**Task instructions**: A word-for-word copy of the entries, with images excluded, is the expected answer.

== == ==

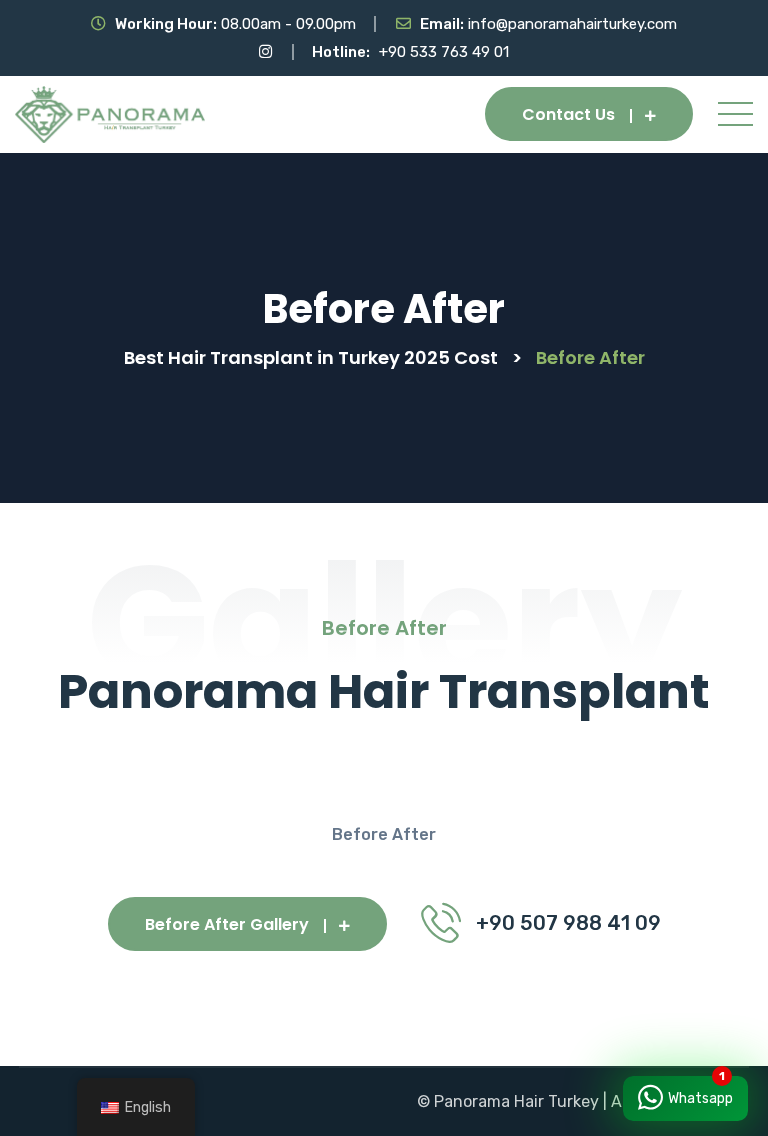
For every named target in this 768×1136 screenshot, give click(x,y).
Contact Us (568, 114)
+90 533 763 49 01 (444, 52)
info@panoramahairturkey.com (572, 24)
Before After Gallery (227, 924)
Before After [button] (384, 834)
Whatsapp (700, 1098)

== == ==

**Written response**:
For every named target in this 768×1136 screenshot, give click(x,y).
Contact Us (568, 114)
+90 533 763 49 01 (444, 52)
info@panoramahairturkey.com (572, 24)
Before After Gallery (227, 924)
Before After [button] (384, 834)
Whatsapp (700, 1098)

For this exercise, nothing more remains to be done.